Even though November is National Novel Writing Month, it is now nearly the end of November, and I am no closer to having a finished novel than when I started. Every single year I consider it, and every single year, plans fall through. At the end of October, it crossed my mind, but by the time NaNoWiMo rolled around, I decided against it.

Why?

Quality writing takes time. I've never met an author who wrote an entire novel in a month. I don't think I've talked to many authors who have written an entire novel in a year. Of the professional authors I've met, the fastest I've heard of finishing a novel was in eighteen months, and that was because they had paid time off from their university job, and a tight deadline from the publisher. I wrote my first novel in about a year, and paid the price later. Granted, I was pretty young when I wrote it, and some of the mistakes I made then I would change now. However, by the end of the novel, I put less thought into the chapters and events. I gave less explanation on what was going on. I rushed, because I'd wanted to be finished in July, but now it was December, and I still wasn't done.

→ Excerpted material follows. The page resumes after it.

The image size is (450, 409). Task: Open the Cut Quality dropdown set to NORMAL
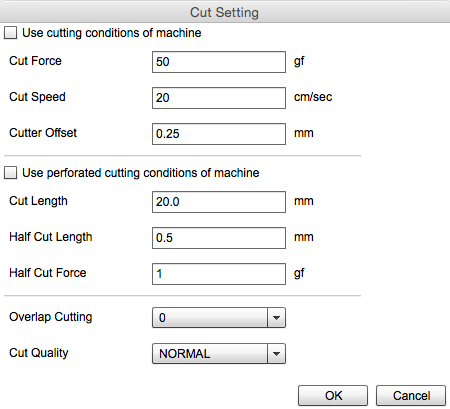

Ideas strike when they want to strike, not when you want them to. When I wrote my first novel, I got the idea from playing a video game right after my sixteenth birthday. With my second novel, it was after reading something written on Facebook by a family whose child had special needs. Inspiration comes from people, from photographs, from something someone said once and I wasn't able to forget it, from current events, from driving--but not from me sitting at the computer telling myself, "Alright, let's go!"

I've got other "ish" to do. Seriously. It does take dedication to write a novel, but there's a lot that I dedicate my time to other than novel writing.

NaNoWiMo is a good starting place for those who need motivation to get started on their novel, but to think you'll craft an entire book start-to-finish in thirty days is a tad bit unrealistic. Writing is a one-word-at-a-time process that can't be rushed--so don't rush it!

Unless you've got someone paying you big bucks to get 200 pages out in thirty days. In that case, disregard everything above, and write like a bat outta hell.